Isto relaciona-se, entre outras coisas, com o uso que o filme faz de diversas imagens e textos, que contribuem muitas vezes, para caracterizar a personagem junto da qual surgem, antecipar peripécias, comentar algumas delas. Como na hipótese levantada no famoso solilóquio de café em Deux ou trois choses que je sais d’elle (Duas ou Três Coisas Sobre Ela, 1967), seriam os objectos a permitir religar sujeitos, passar de um a outro, como pontes entre pessoas e entre coisas. Penso a este propósito nos quadros, fotografias, posters, letreiros, postais, tiras de banda desenhada, capas de livro, recortes publicitários que vemos no filme, alguns integrados no cenário, como parte da diegese, outro exteriores a ela, introduzidos mais violentamente, mas nunca de modo inoportuno. Num texto de 1965 sobre Pierrot, le Fou, Louis Aragon destaca o processo de colagem como central ao cinema de Godard, sugerindo que as colagens não são ilustrações do filme, não repetem planos ou cenas, mas existem ao lado delas, são parte do próprio filme.

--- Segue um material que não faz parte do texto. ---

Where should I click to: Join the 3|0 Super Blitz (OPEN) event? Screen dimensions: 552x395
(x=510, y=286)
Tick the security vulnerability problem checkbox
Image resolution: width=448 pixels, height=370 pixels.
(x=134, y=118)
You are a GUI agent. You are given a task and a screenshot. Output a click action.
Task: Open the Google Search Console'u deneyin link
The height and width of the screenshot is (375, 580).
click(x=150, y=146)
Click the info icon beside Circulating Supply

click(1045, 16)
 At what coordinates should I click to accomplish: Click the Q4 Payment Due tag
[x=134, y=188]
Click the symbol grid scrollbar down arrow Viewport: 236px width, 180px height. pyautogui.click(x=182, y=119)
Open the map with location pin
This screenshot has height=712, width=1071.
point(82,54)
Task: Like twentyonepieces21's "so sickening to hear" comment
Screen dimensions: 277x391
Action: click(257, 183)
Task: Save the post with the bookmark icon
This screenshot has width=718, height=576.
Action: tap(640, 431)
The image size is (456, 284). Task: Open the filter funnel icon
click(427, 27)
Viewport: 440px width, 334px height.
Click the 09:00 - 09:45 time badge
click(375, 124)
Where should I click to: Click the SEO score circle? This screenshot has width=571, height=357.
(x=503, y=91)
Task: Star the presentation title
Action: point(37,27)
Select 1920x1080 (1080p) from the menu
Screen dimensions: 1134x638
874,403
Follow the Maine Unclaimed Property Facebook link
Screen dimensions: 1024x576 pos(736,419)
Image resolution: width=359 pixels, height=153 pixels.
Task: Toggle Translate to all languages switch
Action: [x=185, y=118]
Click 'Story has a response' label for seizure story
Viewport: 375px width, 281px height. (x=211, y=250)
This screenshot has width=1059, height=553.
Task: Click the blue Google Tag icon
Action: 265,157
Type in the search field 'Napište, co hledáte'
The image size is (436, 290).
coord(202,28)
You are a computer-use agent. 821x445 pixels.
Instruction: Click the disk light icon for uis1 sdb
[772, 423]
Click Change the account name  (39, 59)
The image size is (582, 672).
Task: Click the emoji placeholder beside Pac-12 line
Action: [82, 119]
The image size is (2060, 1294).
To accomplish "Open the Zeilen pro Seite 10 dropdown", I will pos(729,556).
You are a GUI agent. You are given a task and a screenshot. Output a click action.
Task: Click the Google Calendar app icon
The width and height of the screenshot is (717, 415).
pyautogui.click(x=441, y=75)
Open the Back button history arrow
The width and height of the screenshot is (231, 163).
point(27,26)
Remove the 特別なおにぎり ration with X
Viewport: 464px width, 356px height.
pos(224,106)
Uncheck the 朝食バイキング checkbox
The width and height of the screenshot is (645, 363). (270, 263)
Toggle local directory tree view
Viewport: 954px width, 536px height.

Numa entrevista também publicada aquando da estreia de Pierrot, o próprio Godard sugere que o assunto do filme só se torna claro quando este termina, só no fim podemos ter uma visão total, à semelhança do que Ferdinand sugere a Marianne sobre ser necessário chegar ao lado da morte para confirmar o amor, ou daquilo a que assistimos nos créditos iniciais, em que as letras do alfabeto vão surgindo agrupadas, do A ao U, até formarem uma apresentação completa do filme. De acordo com esta lógica, as coisas só fazem sentido como um todo e a leitura nunca pode ser parcial, mas tem de contemplar todas as partes: uma letra pode existir sem a outra, mas só a sua disposição conjunta permite que se iluminem mutuamente.
Referências
Aragon, Louis, “Qu’est-ce que l’art, Jean-Luc Godard?” (1965), in Les Lettres Françaises, n.°1096, 9-15 de Setembro de 1965.
Godard, Jean-Luc, “Parlons de Pierrot” (1965), in Cahiers du Cinéma, n.º 171, Outubro de 1965.
As aulas de António Reis na Escola de Cinema giravam em torno de uma lista de filmes que Reis e Margarida Cordeiro tinham como essenciais. Pierrot le fou, de Jean-Luc Godard, faz parte dessa lista.